Support handling custom kube reserved values #1803

stevehipwell · 2022-05-13T12:40:30Z

Tell us about your request
I'd like Karpenter to work correctly when not using the EKS optimised AMI calculations for --kube-reserved (as already discussed in #1490). The current logic in Karpenter is incorrect as it makes the assumption that pod count is directly related to the number of ENIs on an instance and that the kube reserved memory calculation is a function of pods rather than memory.

I'd like Karpenter to use the GKE memory calculation when AWS_ENI_LIMITED_POD_DENSITY=false as the CPU limit calculation already comes from this source.

Karpenter should probably also set the value for ephemeral storage too.

Tell us about the problem you're trying to solve. What are you trying to do, and why is it hard?
We run EKS nodes using either custom networking and IPv4 IP prefixes or IPv6 IP prefixes which means that IP addresses aren't a scarcity. We follow the K8s large clusters guide so have a maximum 110 pods with custom kube reserved values based on the GKE calculations and we need Karpenter to respect these settings.

Are you currently working around this issue?
I'm hoping that Karpenter doesn't break with custom values set and if it does we'll move back to Cluster Autoscaler.

Additional context
I've been using this configuration in production ever since the AWS VPC CNI supported IP prefixes and it's solved a number of issues which we had with nodes before making this change.

Attachments
n/a

Community Note

Please vote on this issue by adding a 👍 reaction to the original issue to help the community and maintainers prioritize this request
Please do not leave "+1" or "me too" comments, they generate extra noise for issue followers and do not help prioritize the request
If you are interested in working on this issue or have submitted a pull request, please leave a comment

The text was updated successfully, but these errors were encountered:

stevehipwell · 2022-05-13T12:40:44Z

CC @bwagner5

bwagner5 · 2022-05-13T15:36:54Z

We'll be setting ephemeral storage accurately soon.

But agreed on Karpenter respecting a custom kube-reserved and, in general, overhead values for nodes.

stevehipwell · 2022-05-13T15:38:27Z

Would you take a PR to use the GKE logic when AWS_ENI_LIMITED_POD_DENSITY=false as a stopgap?

suket22 · 2022-05-13T15:42:26Z

We're going to respect custom kube-reserved values.

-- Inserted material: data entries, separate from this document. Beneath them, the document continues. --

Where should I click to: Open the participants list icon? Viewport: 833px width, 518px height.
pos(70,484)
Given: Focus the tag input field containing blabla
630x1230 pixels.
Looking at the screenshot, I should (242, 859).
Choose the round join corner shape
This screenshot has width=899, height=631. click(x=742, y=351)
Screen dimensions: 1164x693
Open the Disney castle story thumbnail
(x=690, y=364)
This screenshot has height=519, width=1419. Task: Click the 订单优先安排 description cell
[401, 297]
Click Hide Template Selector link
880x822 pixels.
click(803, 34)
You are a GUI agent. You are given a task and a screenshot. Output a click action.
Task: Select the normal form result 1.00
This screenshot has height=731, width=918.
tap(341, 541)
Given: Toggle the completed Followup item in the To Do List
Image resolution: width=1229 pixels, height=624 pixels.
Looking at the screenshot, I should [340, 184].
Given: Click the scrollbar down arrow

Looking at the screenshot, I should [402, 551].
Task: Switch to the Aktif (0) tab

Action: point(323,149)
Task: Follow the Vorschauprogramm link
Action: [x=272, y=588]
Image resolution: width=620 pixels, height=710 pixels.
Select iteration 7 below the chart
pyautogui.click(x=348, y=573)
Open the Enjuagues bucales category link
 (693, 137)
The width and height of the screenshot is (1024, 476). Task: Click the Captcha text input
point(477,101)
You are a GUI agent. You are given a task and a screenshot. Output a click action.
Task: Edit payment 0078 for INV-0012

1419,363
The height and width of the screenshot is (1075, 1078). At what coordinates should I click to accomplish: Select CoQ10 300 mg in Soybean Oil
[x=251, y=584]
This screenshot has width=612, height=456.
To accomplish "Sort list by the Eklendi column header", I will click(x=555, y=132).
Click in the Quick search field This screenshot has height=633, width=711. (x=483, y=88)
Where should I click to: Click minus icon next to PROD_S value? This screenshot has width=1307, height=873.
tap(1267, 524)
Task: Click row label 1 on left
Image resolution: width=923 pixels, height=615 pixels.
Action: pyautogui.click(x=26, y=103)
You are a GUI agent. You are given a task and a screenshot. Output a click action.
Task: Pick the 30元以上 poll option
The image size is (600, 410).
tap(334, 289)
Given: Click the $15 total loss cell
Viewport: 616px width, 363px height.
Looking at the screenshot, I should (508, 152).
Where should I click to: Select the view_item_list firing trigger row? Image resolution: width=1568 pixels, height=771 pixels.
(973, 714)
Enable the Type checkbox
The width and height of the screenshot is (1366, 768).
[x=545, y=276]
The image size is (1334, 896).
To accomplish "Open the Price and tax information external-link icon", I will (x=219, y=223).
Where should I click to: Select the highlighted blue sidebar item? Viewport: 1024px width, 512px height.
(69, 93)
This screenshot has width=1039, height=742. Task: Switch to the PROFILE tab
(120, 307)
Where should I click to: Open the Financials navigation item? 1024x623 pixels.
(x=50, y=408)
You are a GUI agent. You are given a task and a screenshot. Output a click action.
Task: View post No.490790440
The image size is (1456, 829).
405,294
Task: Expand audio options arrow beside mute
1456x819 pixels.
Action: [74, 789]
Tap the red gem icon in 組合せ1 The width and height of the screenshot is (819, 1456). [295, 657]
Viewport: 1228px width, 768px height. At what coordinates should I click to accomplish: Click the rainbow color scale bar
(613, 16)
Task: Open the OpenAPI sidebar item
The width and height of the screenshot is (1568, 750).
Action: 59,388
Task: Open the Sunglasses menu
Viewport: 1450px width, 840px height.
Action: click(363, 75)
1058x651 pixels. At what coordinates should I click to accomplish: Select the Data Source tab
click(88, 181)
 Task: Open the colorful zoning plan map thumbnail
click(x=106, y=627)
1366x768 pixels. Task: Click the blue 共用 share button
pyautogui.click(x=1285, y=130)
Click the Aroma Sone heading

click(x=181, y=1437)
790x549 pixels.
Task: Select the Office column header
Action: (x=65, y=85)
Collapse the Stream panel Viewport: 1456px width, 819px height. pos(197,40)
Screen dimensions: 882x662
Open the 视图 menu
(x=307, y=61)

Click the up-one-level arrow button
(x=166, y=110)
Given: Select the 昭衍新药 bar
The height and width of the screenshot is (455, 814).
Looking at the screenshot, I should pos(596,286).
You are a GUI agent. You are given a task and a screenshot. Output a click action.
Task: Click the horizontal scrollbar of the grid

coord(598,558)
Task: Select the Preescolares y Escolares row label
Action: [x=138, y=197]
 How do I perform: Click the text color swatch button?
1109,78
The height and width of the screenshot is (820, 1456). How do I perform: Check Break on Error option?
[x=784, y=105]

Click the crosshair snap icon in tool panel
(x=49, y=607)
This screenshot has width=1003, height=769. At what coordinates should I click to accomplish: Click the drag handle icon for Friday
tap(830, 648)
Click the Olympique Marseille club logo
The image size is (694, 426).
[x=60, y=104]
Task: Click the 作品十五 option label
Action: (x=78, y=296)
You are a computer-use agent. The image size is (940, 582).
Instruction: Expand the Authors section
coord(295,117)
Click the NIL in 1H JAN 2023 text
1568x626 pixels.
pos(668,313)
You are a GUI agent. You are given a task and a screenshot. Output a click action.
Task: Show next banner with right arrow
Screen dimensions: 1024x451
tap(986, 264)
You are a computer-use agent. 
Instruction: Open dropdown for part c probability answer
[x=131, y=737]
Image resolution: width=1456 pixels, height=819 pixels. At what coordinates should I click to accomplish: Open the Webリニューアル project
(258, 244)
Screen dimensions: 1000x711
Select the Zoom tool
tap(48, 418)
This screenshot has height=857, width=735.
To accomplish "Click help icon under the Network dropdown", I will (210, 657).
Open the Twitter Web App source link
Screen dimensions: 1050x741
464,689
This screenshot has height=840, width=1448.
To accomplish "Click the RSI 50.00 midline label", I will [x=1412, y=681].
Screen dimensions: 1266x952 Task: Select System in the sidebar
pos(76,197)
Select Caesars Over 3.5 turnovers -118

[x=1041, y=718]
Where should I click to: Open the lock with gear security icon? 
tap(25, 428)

We might just do it as part of spec.kubeletConfiguration so you don't need to write a custom UserData script for it. That way it'd help our binpacking logic too which would need to account for it.

Changing the memoryReserved logic might surprise our other users so I'm hesitant to make that change.

bwagner5 · 2022-05-13T15:47:14Z

@stevehipwell I guess respecting a static value wouldn't help you much since you still need it to be a dynamic calc?

stevehipwell · 2022-05-13T15:52:04Z

@suket22 having it available as part of spec.kubeletConfiguration would be great.

Changing the memoryReserved logic might surprise our other users so I'm hesitant to make that change.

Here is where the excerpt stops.